On May 4, Dr. Lawson Younger, professor of Old Testament, Semitic languages, and ancient Near Eastern history, will join several scholars for a free symposium about how ancient Near Eastern cultures honored the dead at 1:00 pm at the Oriental Institute Museum of the University of Chicago.
The half-day symposium, dealing with ancient practices in the care and commemoration of the dead, is being held in conjunction with a special exhibit at the museum, “In Remembrance of Me: Feasting with the Dead in the Ancient Middle East.” As all cultures across time have tried to honor and commemorate their dead, this exhibit shows how the living cared for the dead and how the ancients conceptualized the idea of the human soul in ancient Mesopotamia, Egypt, and the Levant.

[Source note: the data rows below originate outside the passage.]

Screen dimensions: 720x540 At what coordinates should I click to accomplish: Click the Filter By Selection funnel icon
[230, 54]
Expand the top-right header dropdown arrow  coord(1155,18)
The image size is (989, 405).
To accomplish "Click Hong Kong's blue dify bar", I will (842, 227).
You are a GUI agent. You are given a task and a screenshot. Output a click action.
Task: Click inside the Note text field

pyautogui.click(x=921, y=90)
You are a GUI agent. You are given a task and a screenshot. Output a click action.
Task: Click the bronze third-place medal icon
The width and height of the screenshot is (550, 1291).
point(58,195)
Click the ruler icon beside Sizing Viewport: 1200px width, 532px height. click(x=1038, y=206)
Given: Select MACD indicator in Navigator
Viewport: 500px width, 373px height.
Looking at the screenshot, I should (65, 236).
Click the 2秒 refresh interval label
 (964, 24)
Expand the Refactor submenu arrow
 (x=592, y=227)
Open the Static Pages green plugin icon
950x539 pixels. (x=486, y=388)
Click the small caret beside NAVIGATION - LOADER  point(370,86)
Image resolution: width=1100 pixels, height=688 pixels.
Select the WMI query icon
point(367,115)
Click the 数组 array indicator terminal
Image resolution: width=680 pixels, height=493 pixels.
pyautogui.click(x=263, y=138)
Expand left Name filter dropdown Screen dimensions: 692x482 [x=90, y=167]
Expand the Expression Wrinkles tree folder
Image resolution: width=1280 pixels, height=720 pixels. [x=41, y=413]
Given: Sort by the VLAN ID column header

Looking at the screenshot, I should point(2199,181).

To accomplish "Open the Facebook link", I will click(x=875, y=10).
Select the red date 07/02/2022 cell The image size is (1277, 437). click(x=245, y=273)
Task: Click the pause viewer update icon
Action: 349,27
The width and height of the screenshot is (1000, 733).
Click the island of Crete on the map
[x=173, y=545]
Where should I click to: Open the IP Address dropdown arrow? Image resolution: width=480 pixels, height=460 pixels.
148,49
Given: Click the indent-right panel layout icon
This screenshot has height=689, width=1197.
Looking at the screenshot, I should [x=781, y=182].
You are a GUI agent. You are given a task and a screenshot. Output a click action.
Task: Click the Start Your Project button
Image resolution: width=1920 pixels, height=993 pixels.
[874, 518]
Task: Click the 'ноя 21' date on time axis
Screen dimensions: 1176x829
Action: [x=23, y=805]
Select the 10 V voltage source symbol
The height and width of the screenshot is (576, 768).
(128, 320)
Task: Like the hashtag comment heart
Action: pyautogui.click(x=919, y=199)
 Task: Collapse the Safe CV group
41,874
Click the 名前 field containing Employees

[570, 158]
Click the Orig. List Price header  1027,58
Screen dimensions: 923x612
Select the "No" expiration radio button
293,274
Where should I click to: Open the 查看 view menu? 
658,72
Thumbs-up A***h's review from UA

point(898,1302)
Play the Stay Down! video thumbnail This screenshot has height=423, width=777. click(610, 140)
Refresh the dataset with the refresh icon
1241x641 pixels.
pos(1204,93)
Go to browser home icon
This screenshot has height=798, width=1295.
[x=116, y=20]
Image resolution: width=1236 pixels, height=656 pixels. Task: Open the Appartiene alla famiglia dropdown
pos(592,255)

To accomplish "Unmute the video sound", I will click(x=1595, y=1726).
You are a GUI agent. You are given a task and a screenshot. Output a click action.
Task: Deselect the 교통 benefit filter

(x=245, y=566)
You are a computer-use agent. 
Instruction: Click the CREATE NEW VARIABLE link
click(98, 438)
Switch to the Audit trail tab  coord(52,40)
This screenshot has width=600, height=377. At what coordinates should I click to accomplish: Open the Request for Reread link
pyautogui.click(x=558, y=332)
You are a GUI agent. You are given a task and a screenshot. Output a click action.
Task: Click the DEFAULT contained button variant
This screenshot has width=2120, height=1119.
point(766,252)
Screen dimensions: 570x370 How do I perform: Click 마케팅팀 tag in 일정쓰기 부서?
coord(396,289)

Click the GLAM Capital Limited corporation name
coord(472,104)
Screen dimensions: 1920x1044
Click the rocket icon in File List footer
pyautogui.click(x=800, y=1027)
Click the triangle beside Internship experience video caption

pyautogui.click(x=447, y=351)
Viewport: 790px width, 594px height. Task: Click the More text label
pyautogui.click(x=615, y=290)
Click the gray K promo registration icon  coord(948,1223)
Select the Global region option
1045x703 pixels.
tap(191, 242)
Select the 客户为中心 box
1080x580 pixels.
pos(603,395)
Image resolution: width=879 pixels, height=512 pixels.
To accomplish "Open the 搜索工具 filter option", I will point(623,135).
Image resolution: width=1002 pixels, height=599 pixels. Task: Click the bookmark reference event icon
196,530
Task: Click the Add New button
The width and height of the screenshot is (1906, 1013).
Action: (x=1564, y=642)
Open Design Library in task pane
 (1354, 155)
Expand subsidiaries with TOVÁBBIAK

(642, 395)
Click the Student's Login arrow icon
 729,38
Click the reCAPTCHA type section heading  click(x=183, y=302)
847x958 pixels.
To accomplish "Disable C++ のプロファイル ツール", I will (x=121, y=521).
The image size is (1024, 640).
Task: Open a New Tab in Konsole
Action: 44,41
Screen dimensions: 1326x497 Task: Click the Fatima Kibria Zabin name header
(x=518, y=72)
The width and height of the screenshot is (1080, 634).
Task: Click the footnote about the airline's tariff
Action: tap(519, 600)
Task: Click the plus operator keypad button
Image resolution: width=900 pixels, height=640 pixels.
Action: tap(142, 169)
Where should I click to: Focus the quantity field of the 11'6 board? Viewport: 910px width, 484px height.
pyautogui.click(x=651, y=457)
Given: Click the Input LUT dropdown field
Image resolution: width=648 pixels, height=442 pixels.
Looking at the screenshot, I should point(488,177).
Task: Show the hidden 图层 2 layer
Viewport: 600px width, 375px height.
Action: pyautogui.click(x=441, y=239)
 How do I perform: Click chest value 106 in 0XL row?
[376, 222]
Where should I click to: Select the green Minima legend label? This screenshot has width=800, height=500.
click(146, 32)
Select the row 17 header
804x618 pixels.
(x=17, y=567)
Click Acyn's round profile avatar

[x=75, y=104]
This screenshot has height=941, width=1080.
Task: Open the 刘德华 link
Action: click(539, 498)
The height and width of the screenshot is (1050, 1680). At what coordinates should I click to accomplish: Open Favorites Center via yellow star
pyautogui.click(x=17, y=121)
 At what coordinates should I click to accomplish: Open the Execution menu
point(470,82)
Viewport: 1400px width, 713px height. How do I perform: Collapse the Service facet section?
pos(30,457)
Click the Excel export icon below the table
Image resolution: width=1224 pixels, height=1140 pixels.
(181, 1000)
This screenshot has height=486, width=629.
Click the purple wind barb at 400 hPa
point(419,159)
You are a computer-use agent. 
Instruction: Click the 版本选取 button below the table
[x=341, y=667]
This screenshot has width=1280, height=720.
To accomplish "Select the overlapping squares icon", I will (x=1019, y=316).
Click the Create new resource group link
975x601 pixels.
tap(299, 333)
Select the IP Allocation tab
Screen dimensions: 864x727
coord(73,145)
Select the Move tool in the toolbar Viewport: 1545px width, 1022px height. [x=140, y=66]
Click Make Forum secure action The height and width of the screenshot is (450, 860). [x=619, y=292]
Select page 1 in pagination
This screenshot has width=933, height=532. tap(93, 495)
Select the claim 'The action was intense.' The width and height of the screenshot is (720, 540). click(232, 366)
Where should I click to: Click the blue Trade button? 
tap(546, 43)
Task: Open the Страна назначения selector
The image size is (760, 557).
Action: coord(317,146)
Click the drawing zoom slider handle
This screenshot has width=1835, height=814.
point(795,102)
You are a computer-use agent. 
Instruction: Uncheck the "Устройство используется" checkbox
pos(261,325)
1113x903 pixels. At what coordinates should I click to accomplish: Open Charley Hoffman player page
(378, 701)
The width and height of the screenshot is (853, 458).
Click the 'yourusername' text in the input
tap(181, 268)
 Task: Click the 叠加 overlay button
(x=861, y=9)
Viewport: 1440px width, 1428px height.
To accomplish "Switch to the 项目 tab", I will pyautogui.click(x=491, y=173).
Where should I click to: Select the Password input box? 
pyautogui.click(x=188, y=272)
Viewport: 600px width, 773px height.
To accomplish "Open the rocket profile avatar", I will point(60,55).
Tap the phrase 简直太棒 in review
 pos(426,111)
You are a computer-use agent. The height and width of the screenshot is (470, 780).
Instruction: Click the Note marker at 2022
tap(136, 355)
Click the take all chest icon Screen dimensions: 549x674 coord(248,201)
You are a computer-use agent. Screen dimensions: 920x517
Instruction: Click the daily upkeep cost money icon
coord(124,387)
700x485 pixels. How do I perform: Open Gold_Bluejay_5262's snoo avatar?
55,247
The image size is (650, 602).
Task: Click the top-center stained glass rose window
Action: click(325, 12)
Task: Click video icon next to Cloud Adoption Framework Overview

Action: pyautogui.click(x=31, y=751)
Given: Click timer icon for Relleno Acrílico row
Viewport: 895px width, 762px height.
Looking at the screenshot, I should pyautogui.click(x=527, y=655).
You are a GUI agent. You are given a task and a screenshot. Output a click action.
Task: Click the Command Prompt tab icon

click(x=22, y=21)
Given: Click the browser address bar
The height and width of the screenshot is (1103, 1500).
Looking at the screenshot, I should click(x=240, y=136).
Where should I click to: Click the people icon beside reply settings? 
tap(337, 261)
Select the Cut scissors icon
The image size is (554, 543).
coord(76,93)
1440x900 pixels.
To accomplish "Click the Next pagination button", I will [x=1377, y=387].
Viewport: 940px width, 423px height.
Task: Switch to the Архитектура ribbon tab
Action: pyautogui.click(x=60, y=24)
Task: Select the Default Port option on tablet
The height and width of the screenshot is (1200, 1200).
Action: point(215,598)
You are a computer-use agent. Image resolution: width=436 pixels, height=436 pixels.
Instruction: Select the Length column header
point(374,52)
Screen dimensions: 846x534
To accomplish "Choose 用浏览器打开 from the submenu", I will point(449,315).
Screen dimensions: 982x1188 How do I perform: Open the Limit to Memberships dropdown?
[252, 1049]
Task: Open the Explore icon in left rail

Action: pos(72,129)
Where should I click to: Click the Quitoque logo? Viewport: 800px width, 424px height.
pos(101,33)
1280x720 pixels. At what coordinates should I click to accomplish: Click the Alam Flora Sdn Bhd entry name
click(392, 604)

Dr. Younger will speak on “The Katumuwa Stele Inscription,” found on a memorial monument recently discovered in Zincirli, Turkey. The monument, dating to about 735 BC, is carved with an image of a man named Katumuwa seated before a table heaped with offerings. The lengthy inscription in Aramaic, a language widely used in the Middle East at that time, reveals new information about the practice of enacting annual sacrifices for the soul of the deceased.
Other experts in Near Eastern religion at the symposium include: Virginia Herrmann (Dartmouth College), David Schloen (University of Chicago), Theodore Lewis (The Johns Hopkins University), Karel van der Toorn (University of Amsterdam), and Theo van den Hout (University of Chicago). They will come together to describe the significance of the Katumuwa Stele and to place its mortuary beliefs and practices into the broader context of the contemporary biblical world and neighboring cultures.